> [What is needed]: Below is a listing. Output every line of it exactly.

====== Data shown

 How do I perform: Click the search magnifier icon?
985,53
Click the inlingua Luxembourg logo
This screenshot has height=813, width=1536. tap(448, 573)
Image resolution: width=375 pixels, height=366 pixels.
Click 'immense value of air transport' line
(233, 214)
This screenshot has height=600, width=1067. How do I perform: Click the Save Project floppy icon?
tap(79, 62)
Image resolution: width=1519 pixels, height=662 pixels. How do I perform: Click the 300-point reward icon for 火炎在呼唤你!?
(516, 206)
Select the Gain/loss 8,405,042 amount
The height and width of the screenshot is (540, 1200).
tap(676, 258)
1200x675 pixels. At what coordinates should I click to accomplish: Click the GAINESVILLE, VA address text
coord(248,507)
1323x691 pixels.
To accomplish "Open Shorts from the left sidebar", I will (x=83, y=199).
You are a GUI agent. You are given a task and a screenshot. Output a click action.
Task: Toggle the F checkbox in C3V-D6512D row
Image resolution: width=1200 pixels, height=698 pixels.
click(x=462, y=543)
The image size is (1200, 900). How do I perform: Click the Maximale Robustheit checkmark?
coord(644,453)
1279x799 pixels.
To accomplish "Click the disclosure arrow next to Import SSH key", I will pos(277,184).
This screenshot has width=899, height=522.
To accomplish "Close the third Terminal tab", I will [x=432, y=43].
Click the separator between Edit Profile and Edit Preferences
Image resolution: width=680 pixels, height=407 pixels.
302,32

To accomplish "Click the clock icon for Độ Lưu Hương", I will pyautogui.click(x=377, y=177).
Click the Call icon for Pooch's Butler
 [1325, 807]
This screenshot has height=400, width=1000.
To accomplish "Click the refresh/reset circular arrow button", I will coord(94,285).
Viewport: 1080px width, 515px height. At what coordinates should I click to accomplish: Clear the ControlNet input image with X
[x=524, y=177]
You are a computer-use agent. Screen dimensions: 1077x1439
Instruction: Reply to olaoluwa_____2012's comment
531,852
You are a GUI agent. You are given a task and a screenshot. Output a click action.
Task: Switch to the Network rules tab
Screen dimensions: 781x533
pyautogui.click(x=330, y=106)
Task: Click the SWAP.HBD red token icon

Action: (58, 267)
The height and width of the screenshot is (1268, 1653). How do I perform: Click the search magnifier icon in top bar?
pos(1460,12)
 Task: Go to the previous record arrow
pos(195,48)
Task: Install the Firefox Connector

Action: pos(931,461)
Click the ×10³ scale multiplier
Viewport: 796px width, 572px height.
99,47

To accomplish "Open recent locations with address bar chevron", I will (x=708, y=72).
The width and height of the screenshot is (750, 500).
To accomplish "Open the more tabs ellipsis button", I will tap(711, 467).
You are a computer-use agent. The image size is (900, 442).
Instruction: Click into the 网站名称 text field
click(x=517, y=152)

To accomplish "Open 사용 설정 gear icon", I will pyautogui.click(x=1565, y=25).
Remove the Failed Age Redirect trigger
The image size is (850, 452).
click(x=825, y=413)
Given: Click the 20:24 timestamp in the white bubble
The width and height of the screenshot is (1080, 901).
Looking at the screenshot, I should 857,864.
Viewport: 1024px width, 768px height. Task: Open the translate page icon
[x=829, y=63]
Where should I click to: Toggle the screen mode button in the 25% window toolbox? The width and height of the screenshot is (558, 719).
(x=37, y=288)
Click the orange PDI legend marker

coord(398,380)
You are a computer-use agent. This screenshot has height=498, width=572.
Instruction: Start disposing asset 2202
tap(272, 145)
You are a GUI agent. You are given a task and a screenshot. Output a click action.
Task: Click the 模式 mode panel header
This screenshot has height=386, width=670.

============

> [Response below]:
 How do I perform: Click the search magnifier icon?
985,53
Click the inlingua Luxembourg logo
This screenshot has height=813, width=1536. tap(448, 573)
Image resolution: width=375 pixels, height=366 pixels.
Click 'immense value of air transport' line
(233, 214)
This screenshot has height=600, width=1067. How do I perform: Click the Save Project floppy icon?
tap(79, 62)
Image resolution: width=1519 pixels, height=662 pixels. How do I perform: Click the 300-point reward icon for 火炎在呼唤你!?
(516, 206)
Select the Gain/loss 8,405,042 amount
The height and width of the screenshot is (540, 1200).
tap(676, 258)
1200x675 pixels. At what coordinates should I click to accomplish: Click the GAINESVILLE, VA address text
coord(248,507)
1323x691 pixels.
To accomplish "Open Shorts from the left sidebar", I will (x=83, y=199).
You are a GUI agent. You are given a task and a screenshot. Output a click action.
Task: Toggle the F checkbox in C3V-D6512D row
Image resolution: width=1200 pixels, height=698 pixels.
click(x=462, y=543)
The image size is (1200, 900). How do I perform: Click the Maximale Robustheit checkmark?
coord(644,453)
1279x799 pixels.
To accomplish "Click the disclosure arrow next to Import SSH key", I will pos(277,184).
This screenshot has width=899, height=522.
To accomplish "Close the third Terminal tab", I will [x=432, y=43].
Click the separator between Edit Profile and Edit Preferences
Image resolution: width=680 pixels, height=407 pixels.
302,32

To accomplish "Click the clock icon for Độ Lưu Hương", I will pyautogui.click(x=377, y=177).
Click the Call icon for Pooch's Butler
 [1325, 807]
This screenshot has height=400, width=1000.
To accomplish "Click the refresh/reset circular arrow button", I will coord(94,285).
Viewport: 1080px width, 515px height. At what coordinates should I click to accomplish: Clear the ControlNet input image with X
[x=524, y=177]
You are a computer-use agent. Screen dimensions: 1077x1439
Instruction: Reply to olaoluwa_____2012's comment
531,852
You are a GUI agent. You are given a task and a screenshot. Output a click action.
Task: Switch to the Network rules tab
Screen dimensions: 781x533
pyautogui.click(x=330, y=106)
Task: Click the SWAP.HBD red token icon

Action: (58, 267)
The height and width of the screenshot is (1268, 1653). How do I perform: Click the search magnifier icon in top bar?
pos(1460,12)
 Task: Go to the previous record arrow
pos(195,48)
Task: Install the Firefox Connector

Action: pos(931,461)
Click the ×10³ scale multiplier
Viewport: 796px width, 572px height.
99,47

To accomplish "Open recent locations with address bar chevron", I will (x=708, y=72).
The width and height of the screenshot is (750, 500).
To accomplish "Open the more tabs ellipsis button", I will tap(711, 467).
You are a computer-use agent. The image size is (900, 442).
Instruction: Click into the 网站名称 text field
click(x=517, y=152)

To accomplish "Open 사용 설정 gear icon", I will pyautogui.click(x=1565, y=25).
Remove the Failed Age Redirect trigger
The image size is (850, 452).
click(x=825, y=413)
Given: Click the 20:24 timestamp in the white bubble
The width and height of the screenshot is (1080, 901).
Looking at the screenshot, I should 857,864.
Viewport: 1024px width, 768px height. Task: Open the translate page icon
[x=829, y=63]
Where should I click to: Toggle the screen mode button in the 25% window toolbox? The width and height of the screenshot is (558, 719).
(x=37, y=288)
Click the orange PDI legend marker

coord(398,380)
You are a computer-use agent. This screenshot has height=498, width=572.
Instruction: Start disposing asset 2202
tap(272, 145)
You are a GUI agent. You are given a task and a screenshot. Output a click action.
Task: Click the 模式 mode panel header
This screenshot has height=386, width=670.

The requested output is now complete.